For me, personally, this was a fascinating transformation to watch. I can remember attending an exhibition game in Paris in the early 1990s. I didn't expect to see what greeted me at the arena. The game was sold out, and it was televised live to an enthusiastic audience. More interesting for me was what I saw on the streets of Paris. In many public parks, there were basketball courts and young men playing the game dressed like their counterparts in America's inner cities. As time went on, I would see the same scene in cities like Beijing, Shanghai, Istanbul, Rio de Janeiro or Buenos Aires. More recently I have had the opportunity to observe people in Europe waking up at 3 a.m. to watch a live broadcast of an NBA playoff game. More often than not, many of them are watching a local athlete. A good proportion of NBA teams have players from outside the U.S., and their participation in the NBA has helped grow the popularity of the sport in their home countries.

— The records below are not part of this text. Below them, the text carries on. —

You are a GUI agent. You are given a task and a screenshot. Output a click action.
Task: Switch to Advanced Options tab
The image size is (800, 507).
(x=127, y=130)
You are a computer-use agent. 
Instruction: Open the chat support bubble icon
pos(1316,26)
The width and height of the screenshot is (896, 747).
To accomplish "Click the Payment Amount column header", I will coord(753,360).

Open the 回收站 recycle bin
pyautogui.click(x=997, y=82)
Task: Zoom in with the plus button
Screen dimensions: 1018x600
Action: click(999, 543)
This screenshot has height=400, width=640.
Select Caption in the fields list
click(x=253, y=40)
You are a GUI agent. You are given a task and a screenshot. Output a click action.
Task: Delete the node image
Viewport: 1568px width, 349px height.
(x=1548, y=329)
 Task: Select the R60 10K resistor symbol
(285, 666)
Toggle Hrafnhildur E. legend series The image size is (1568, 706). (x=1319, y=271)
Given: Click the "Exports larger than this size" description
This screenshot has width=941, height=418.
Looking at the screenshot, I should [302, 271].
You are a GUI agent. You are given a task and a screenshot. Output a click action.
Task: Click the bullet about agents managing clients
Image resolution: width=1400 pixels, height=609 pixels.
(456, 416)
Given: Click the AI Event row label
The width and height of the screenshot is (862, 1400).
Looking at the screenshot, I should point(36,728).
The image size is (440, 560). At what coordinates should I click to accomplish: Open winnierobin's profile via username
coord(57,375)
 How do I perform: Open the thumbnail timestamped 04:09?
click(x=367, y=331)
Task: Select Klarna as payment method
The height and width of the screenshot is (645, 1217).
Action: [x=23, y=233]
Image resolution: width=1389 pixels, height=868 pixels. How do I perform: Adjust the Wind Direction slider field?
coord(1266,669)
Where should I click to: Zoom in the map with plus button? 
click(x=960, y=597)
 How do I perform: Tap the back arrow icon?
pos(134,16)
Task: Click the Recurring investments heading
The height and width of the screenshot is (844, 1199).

I think I agree with the general consensus that having NBA players participate in the 1992 Olympics fanned the flames of worldwide interest. When Michael Jordan, Magic Johnson and the other members of that Dream Team showed the world how exciting and competitive the top level of the game was, something changed. More and more players from outside the U.S. chose basketball as their favorite sport, and the results have been spectacular. Pau Gasol was among those motivated to play basketball by what he saw at the '92 Olympics. The international game, which had grown to the point of eclipsing U.S. college players, might have taken longer to reach the current level had Stern not backed the participation of NBA players in the Olympics.
Adam Silver will be next in line to sit in the commissioner's chair. He is Stern's personal choice and enjoys the support of the board of governors. He has been with the league since 1992 and has served a number of roles since joining the league. The fact that Silver has been involved in negotiating the most recent TV deals is an indication of how well prepared he is to take over the commissioner's position. Labor issues will not be looming over this transition, either. The resolution of last year's lockout made it possible for a long-term spell of peace on the labor front.
As a retired player, I want to wish Commissioner Stern all the best as he moves on. The fact that the league is so healthy financially means a lot to us retired hoopsters. Our pensions are secure, and the future of the game we love looks bright.